陸大人一番慷概激昂的說完,引來不少讚歎之時。

畢竟這位尚書大人平素可是甚少說這麼多話的,今次一聽,才知他口才了得,令人驚訝。

宇文瀾卻暗想,若能知道陸開河這般發言,燕姝一定很高興。

這人真不愧是燕姝的忠實讀者。

不過,頒發頭銜的事還是免了吧,若真叫京兆府頒一個,燕姝豈不是還得去受領?

不就露餡兒了

他於是道,“陸尚書言之有理,不過相信這位逍遙公子乃是仗義之人。給了頭銜,反而有些多餘。”

陸開河恍然,忙又躬身道,“陛下聖明,是臣愚鈍了。”

宇文瀾便道,“好了,說彆的吧。吐蕃有意求和,你們怎麼看?”

——因為先前南詔政變,世子換成了有一半大梁血統的先王世子,此番南詔王沐正平又親自前來京城,已明顯透露出大梁與南詔聯手之意。

作為兩國鄰國的吐蕃,自知今後多年大約都會與這兩國勝算無望,所以乾脆主動來求和了。

當然,多一個朋友,可比多一個敵人要好多了。

君王這話一出,立時引來大臣們的讚同之聲。

東閣大學士道,“啟稟陛下,臣以為此事是好事,雖則用不著聯姻,兩國之間完全可以加大交流,隻是我們無需一味大方施舍,他們想要糧種絲綢或茶葉,就叫他們用牛羊黃金來換,大梁用不著占他們的便宜,但是也彆吃虧就是,一定要叫他們知道公平二字的意義。

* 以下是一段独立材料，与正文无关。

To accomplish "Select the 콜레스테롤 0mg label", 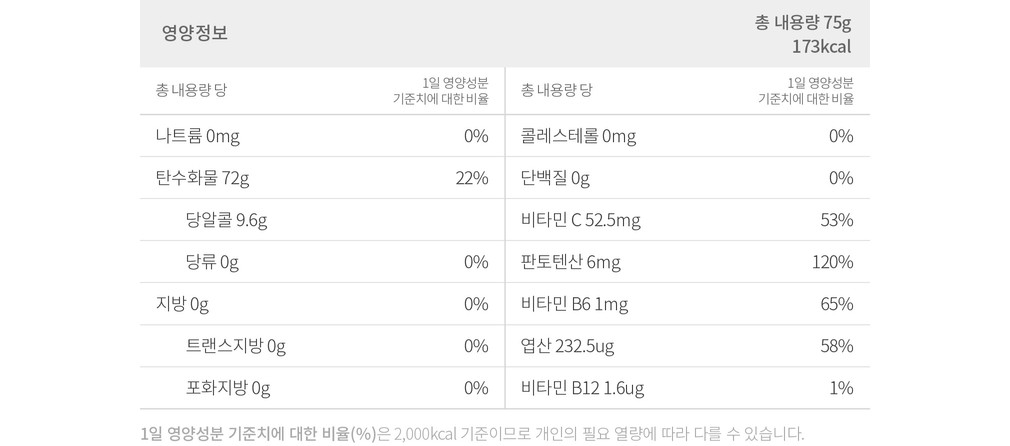I will [x=579, y=136].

”

這話一出,眾人皆都表示讚同。

宇文瀾便也道,“貿易之事,交由戶部與鴻臚寺共同去辦,要儘快定出細則。”

聞言,相關官員立時應是,其他人心間也都是一定。

——至此,今次入京的番邦之中,大部分已經表明態度,除過東倭不要再提,其餘大部分都是表示要與大梁友好相處的,就連一直猶豫不決的柔然也已於昨日主動示好,要與大梁在邊境開設商貿集市,惠及雙方邊民。

不過柔然的鄰國黨夏卻遲遲沒有表態。

這個國家夾在大梁與匈戎之間,就如南詔一般,是個關鍵的地方,且今次是其新君上位後頭一次派出使者,態度非常重要。

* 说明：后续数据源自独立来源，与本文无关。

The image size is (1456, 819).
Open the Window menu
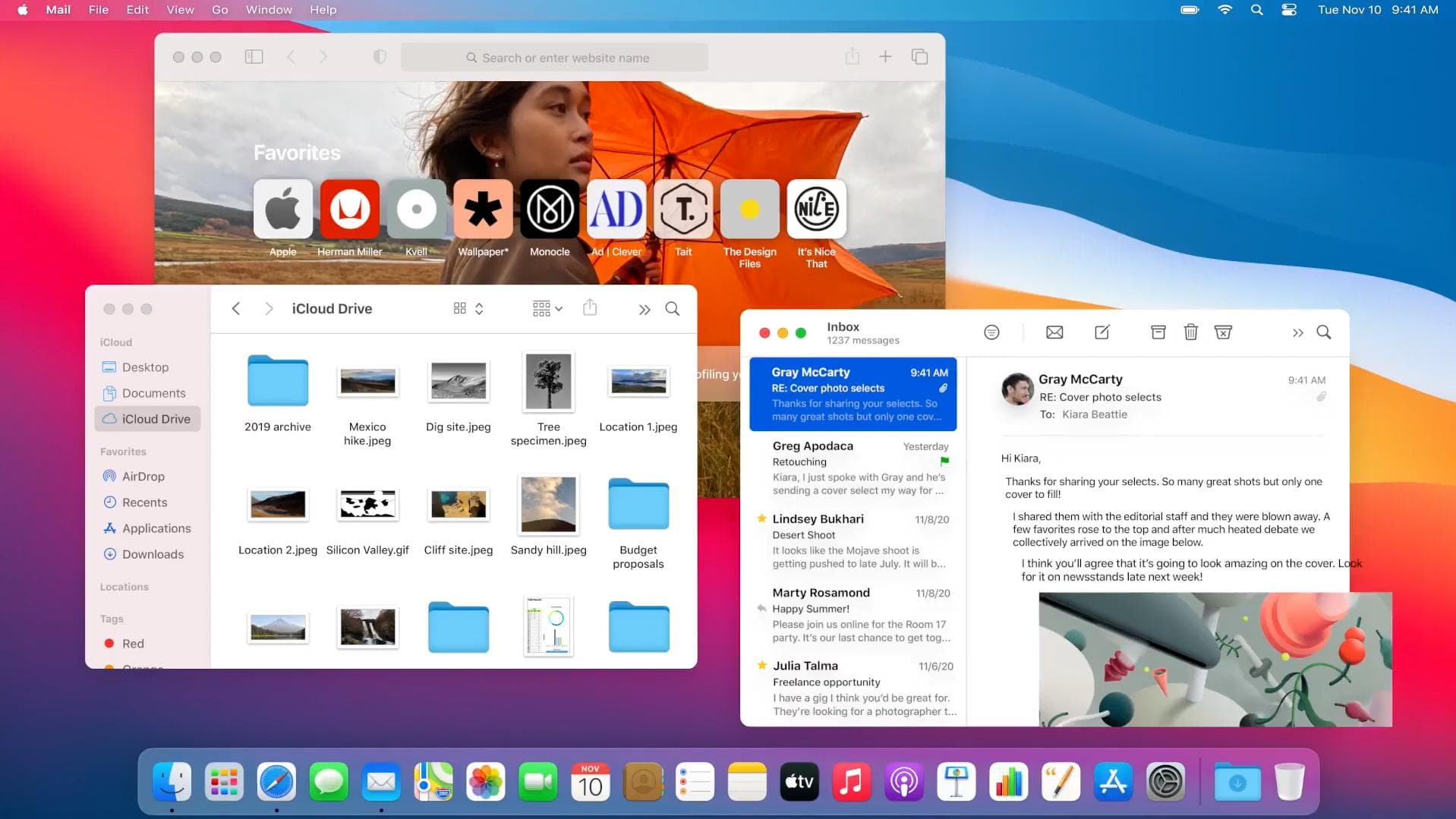(x=269, y=10)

正在眾臣擔憂之際,卻聽君王又道,“明日南詔王離京,今夜朕將於集英殿設宴為其踐行,此乃黨夏表態的最後時機,若其無心與大梁交好,儘快請他們離去便是。”

眾臣齊齊應是。

~~

入夜,集英殿燈火輝耀。

燕姝今日再度陪皇帝出席,當見到那幾位朝中重臣,心間都格外激動。

——今日她可是跟著係統詳細了解了朝堂上的情景,知道經過鄒學士與陸尚書等人的一番陳詞後,大臣們已然並不排斥她是女子的事了。

嗚嗚,不愧是她的伯樂慧眼識珠鄒學士,以及熱情書粉鏘鏘有聲陸尚書!

能有這些學識淵博的知己,她的那些話本子沒白寫啊!

嗚嗚一想起以前她竟然還曾因為犯懶致使鄒學士回不了家連住好幾天翰林院,害得書粉陸尚書好久沒有話本子看,就覺得心間十分愧疚,恨不得立時奮筆疾書十個話本子來回報他們!

默默聽著的宇文瀾,“……”

極想勸勸她實在不必如此,一連寫十個話本子,不知道肚子裡的崽崽受不受得了。

當然,今夜他還有要事在身。

此時,鐘鳴鼓樂聲中,舞者們甩動長袖,跳起大梁特色的舞蹈,為即將告彆的貴客踐行。

宇文瀾主動舉杯,對沐正平道,“祝沐王此番一路順利,若有機會,當常來大梁做客才是。”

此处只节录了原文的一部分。